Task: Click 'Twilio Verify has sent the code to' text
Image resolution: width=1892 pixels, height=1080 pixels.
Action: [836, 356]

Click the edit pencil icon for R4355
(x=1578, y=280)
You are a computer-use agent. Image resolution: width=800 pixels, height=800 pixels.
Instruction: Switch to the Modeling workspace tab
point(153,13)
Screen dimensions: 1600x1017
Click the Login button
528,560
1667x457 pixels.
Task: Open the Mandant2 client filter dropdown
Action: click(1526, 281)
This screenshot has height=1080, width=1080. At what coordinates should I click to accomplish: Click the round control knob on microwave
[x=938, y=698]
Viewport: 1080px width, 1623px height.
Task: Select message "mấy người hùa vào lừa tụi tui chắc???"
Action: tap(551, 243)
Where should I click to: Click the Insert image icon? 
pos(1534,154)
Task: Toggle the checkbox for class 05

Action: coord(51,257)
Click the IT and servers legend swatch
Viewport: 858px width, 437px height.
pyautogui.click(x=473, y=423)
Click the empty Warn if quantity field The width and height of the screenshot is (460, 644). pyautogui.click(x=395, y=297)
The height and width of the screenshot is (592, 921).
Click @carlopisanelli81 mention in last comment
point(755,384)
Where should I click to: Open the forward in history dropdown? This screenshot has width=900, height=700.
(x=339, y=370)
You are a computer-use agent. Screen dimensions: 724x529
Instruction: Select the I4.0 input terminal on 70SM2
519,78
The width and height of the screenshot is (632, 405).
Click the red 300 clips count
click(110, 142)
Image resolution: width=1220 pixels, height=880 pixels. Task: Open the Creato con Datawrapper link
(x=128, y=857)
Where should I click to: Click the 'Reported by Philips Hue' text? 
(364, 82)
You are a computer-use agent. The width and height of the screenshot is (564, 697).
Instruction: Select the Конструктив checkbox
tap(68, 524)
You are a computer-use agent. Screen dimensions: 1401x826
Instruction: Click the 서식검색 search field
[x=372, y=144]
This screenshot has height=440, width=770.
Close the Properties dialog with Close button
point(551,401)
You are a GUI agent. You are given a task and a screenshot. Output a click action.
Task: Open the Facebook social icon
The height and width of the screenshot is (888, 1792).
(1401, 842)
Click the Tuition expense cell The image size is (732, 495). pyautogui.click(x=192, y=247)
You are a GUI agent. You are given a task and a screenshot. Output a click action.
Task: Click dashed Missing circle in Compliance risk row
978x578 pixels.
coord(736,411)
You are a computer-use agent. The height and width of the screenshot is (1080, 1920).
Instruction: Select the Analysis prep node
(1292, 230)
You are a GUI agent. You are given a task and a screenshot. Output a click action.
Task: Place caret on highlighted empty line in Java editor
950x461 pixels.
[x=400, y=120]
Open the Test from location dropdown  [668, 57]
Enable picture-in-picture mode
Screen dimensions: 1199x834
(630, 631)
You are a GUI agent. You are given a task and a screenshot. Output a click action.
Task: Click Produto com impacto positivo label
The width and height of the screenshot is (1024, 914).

WHAT YOU HAVE TO DO:
The response has to give back every record verbatim.

RESPONSE TO THIS EXERCISE:
Task: Click 'Twilio Verify has sent the code to' text
Image resolution: width=1892 pixels, height=1080 pixels.
Action: [836, 356]

Click the edit pencil icon for R4355
(x=1578, y=280)
You are a computer-use agent. Image resolution: width=800 pixels, height=800 pixels.
Instruction: Switch to the Modeling workspace tab
point(153,13)
Screen dimensions: 1600x1017
Click the Login button
528,560
1667x457 pixels.
Task: Open the Mandant2 client filter dropdown
Action: click(1526, 281)
This screenshot has height=1080, width=1080. At what coordinates should I click to accomplish: Click the round control knob on microwave
[x=938, y=698]
Viewport: 1080px width, 1623px height.
Task: Select message "mấy người hùa vào lừa tụi tui chắc???"
Action: tap(551, 243)
Where should I click to: Click the Insert image icon? 
pos(1534,154)
Task: Toggle the checkbox for class 05

Action: coord(51,257)
Click the IT and servers legend swatch
Viewport: 858px width, 437px height.
pyautogui.click(x=473, y=423)
Click the empty Warn if quantity field The width and height of the screenshot is (460, 644). pyautogui.click(x=395, y=297)
The height and width of the screenshot is (592, 921).
Click @carlopisanelli81 mention in last comment
point(755,384)
Where should I click to: Open the forward in history dropdown? This screenshot has width=900, height=700.
(x=339, y=370)
You are a computer-use agent. Screen dimensions: 724x529
Instruction: Select the I4.0 input terminal on 70SM2
519,78
The width and height of the screenshot is (632, 405).
Click the red 300 clips count
click(110, 142)
Image resolution: width=1220 pixels, height=880 pixels. Task: Open the Creato con Datawrapper link
(x=128, y=857)
Where should I click to: Click the 'Reported by Philips Hue' text? 
(364, 82)
You are a computer-use agent. The width and height of the screenshot is (564, 697).
Instruction: Select the Конструктив checkbox
tap(68, 524)
You are a computer-use agent. Screen dimensions: 1401x826
Instruction: Click the 서식검색 search field
[x=372, y=144]
This screenshot has height=440, width=770.
Close the Properties dialog with Close button
point(551,401)
You are a GUI agent. You are given a task and a screenshot. Output a click action.
Task: Open the Facebook social icon
The height and width of the screenshot is (888, 1792).
(1401, 842)
Click the Tuition expense cell The image size is (732, 495). pyautogui.click(x=192, y=247)
You are a GUI agent. You are given a task and a screenshot. Output a click action.
Task: Click dashed Missing circle in Compliance risk row
978x578 pixels.
coord(736,411)
You are a computer-use agent. The height and width of the screenshot is (1080, 1920).
Instruction: Select the Analysis prep node
(1292, 230)
You are a GUI agent. You are given a task and a screenshot. Output a click action.
Task: Place caret on highlighted empty line in Java editor
950x461 pixels.
[x=400, y=120]
Open the Test from location dropdown  [668, 57]
Enable picture-in-picture mode
Screen dimensions: 1199x834
(630, 631)
You are a GUI agent. You are given a task and a screenshot. Output a click action.
Task: Click Produto com impacto positivo label
The width and height of the screenshot is (1024, 914).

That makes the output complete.